The CTA requires reporting companies to provide identifying information about their company applicants. A company applicant is defined as someone who is:

  • Responsible for filing the documents that created the entity (for a foreign entity, this is the person who directly files the document that first registers the foreign reporting company to conduct business in a state), or
  • Primarily responsible for directing or controlling filing of the relevant formation or registration document by another.

This rule often encompasses legal personnel acting in a business capacity.

Who Isn’t a Beneficial Owner?

The following individuals are not treated as beneficial owners of a reporting company under the Corporate Transparency Act (CTA):

  • Someone acting as a nominee, intermediary, custodian or agent on behalf of a beneficial owner,
  • An employee of the reporting company who has substantial control over the entity’s economic benefits due to their employment status (but only if the individual isn’t a senior officer of the entity),
  • An individual whose only interest in a reporting company is a future interest through a right of inheritance,
  • Any creditor of the reporting company (unless the creditor exercises substantial control or has a 25% ownership interest in the reporting company) and
  • A minor child.

However, for minor children, the reporting company must report information about the child’s parent or legal guardian.

Other Important Issues

The reporting requirements are extensive. Specifically, the report to FinCEN must include the following information:

  • The legal name of the entity (or any trade or doing-business-as name),
  • The address of the entity,
  • The jurisdiction where the entity was formed,
  • The entity’s Taxpayer Identification Number, and
  • The name, address, date of birth, unique identifying number information of the beneficial owners (such as a U.S. passport or state driver’s license number), and an image of the document that contains the identifying number.
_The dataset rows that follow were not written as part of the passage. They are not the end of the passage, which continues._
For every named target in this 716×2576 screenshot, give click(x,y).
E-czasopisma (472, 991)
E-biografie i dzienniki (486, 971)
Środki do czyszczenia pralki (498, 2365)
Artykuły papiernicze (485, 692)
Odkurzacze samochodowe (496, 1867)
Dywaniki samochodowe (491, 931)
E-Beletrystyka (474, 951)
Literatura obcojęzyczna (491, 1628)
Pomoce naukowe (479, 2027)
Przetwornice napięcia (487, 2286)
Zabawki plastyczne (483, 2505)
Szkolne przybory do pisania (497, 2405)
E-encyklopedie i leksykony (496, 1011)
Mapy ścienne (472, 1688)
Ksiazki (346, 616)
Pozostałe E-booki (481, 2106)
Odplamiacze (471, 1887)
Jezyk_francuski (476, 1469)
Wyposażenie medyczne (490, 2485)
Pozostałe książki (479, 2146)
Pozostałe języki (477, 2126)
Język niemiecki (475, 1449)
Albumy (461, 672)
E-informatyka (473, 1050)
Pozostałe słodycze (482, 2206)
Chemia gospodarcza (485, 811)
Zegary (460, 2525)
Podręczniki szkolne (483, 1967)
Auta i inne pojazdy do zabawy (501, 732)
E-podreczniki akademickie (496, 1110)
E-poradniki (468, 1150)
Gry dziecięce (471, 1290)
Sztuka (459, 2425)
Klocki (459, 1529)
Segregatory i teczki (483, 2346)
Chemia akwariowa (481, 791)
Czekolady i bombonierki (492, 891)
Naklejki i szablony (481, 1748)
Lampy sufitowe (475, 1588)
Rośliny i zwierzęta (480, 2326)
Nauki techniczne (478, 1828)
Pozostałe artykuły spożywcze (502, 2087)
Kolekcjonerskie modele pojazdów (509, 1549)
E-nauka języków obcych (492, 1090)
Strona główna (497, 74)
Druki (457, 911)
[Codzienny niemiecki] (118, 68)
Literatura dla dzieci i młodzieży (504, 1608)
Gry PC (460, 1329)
Reporting companies have either 30 days or one year from the effective date (January 1, 2024) to comply with the reporting requirements. The determination of whether a reporting company has 30 days or one year to comply depends on its date of formation. Reporting companies created or registered prior to January 1, 2024, have one year to comply with the CTA by filing initial reports. Those created or registered on or after January 1, 2024, will have 30 days upon receipt of their creation or registration documents to file the initial reports.

After the initial filing, reporting companies then have 30 days to file an updated report after any change with respect to information previously reported. In addition, reporting companies must correct inaccurate information in previously filed reports within 30 days after the date the reporting company becomes aware of the error.

Important: Reports filed with FinCEN aren’t available to the general public. However, certain government agencies will have access to the information, including those involved in national security, intelligence and law enforcement, as well as the IRS and U.S. Treasury Department.

What are the penalties for failing to comply with the new reporting rules? An omission or fraudulent report could result in civil fines of $500 a day for as long as the reports are missing or remain inaccurate. Failure to comply may also trigger criminal penalties of a $10,000 fine or even jail time of two years.

Next Steps

What should your company do to ensure compliance? Evaluate your current situation. If you determine that your business must meet these obligations, collect the required information, update and refine internal policies for accurately reporting the data, and establish a system for monitoring the reporting processes. For additional guidance, contact your professional business advisors.